Os títulos e o peso argentino apresentaram um raro movimento de recuperação às vésperas das eleições legislativas, embora a desconfiança ainda dê o tom nas negociações.
Segundo dados da Bloomberg, os bônus soberanos com vencimento em 2035 subiram cerca de 0,8 centavo, cotados a 56,1 centavos por dólar, enquanto o peso se valorizou até 0,7%, negociado a 1.478 por dólar.
Esse respiro acontece depois de uma intervenção coordenada entre Buenos Aires e Washington: operadores afirmam que, além da atuação do Banco Central da Argentina para conter a pressão cambial, o Tesouro norte-americano teria vendido de US$ 400 milhões a US$ 500 milhões no mercado à vista, a maior operação vista desde o início da crise argentina.

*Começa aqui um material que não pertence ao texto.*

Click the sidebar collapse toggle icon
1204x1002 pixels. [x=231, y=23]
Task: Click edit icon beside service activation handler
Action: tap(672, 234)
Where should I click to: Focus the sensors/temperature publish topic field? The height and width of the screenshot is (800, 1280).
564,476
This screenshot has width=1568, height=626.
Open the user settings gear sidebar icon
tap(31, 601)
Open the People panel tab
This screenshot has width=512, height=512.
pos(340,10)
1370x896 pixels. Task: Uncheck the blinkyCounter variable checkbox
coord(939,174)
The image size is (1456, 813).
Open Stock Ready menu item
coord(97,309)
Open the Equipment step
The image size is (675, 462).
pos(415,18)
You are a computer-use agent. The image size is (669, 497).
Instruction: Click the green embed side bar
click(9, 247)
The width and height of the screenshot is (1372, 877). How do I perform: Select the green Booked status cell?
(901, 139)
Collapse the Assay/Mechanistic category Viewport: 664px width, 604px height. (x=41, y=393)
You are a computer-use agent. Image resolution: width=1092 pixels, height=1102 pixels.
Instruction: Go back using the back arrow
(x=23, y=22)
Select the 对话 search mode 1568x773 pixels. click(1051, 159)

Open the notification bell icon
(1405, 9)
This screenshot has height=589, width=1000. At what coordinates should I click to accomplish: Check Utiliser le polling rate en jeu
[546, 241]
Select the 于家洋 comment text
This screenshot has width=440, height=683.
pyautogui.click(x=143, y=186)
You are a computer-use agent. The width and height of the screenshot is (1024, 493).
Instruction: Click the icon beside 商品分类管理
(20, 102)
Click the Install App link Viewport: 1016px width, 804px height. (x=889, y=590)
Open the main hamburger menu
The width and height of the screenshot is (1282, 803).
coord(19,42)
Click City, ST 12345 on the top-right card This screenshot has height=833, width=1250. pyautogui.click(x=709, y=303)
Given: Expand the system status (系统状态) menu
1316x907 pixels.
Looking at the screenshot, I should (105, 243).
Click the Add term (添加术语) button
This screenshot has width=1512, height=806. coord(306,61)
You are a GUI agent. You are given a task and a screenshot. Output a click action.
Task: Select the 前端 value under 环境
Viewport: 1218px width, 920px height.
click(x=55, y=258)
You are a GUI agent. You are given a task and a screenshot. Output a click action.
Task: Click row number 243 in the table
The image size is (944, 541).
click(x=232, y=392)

Entretanto, investidores e cidadãos acreditam que o peso argentino sofrerá uma nova desvalorização após as eleições do próximo domingo. Por isso, muitos começaram a buscar refúgio nas criptomoedas, em especial nas stablecoins atreladas ao dólar.
Como o Banco Central proibiu a revenda de dólares por 90 dias, os argentinos têm recorrido a uma operação chamada de rulo: compram moeda no câmbio oficial, convertem em stablecoins e revendem em pesos ao câmbio paralelo, o que gera um lucro de até 4% por transação.